理学療法士が活躍するおもな就職先とその特徴について見ていきましょう。

(1)病院(急性期/回復期/療養型)

理学療法士の就職先としてもっとも多いのは病院です。日本理学療法士協会によると、2020年3月末現在で、会員数125,372人のうち病院勤務者は72,551人。
理学療法士のおもな就職先
つまり会員の6割近くが病院に所属していることになります。病院はリハビリ対象者の違いによって、おもに以下の3つに分けられます。

1. 急性期病院
<対象:病気発症直後や、手術後間もない人>
急性期病院での業務は、積極的にリハビリを行うというより、リスク管理を徹底しながら早期離床を促していくような内容が中心です。急性期病院は患者の回転率が高いため、理学療法士は短い期間でいかに最適なリハビリを行えるかどうかが問われます。

2. 回復期病院
<対象:急性期病院をへて、状態が安定してきた人>
退院に向けて長時間の集中的なリハビリを行うため、患者の回復していく様子を実感しやすいという特徴があります。

理学療法士はリハビリだけでなく、退院に向けての家屋調査や福祉用具選定、介護サービスの調整などもサポートします。回復期病院は、急性期病院と比べて所属している理学療法士数が多い傾向があり、さまざまな人の考え方や知識を学ぶことができるでしょう。

3. 療養型病院
<対象:長期的な治療や療養が必要な人や、介護を要する人>
対象の多くは高齢者です。積極的な回復をめざすというより、いまの状態を維持して穏やかな療養生活を送れることがリハビリのおもな目的です。
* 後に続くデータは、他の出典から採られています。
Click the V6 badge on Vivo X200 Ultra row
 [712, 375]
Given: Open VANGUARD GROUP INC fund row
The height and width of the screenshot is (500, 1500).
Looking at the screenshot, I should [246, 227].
ひとりの患者と長い期間かかわりをもつことが多く、ターミナルケアをする場合もあります。

(2)介護老人保健施設

<対象:介護認定を受けている高齢者>
さまざまな施設がありますが、基本的に、在宅復帰をめざすことを目標としたリハビリを行います。そのため、ケアマネジャーやソーシャルワーカーなどの他職種と連携をとる機会も多いのが特徴です。

(3)クリニック(診療所)

<対象:小児から高齢者まで年齢層は幅広く、おもに痛みや機能障害・運動器疾患を有する人>
クリニックで働く理学療法士は、病院に次いで2番目に多い在籍数となっています(日本理学療法士協会会員数125,372人のうち9,665人)。理学療法士が働くクリニックのほとんどは整形外科です。1日に診る患者の数も多く、短い時間で評価、治療をこなしていく能力が求められます。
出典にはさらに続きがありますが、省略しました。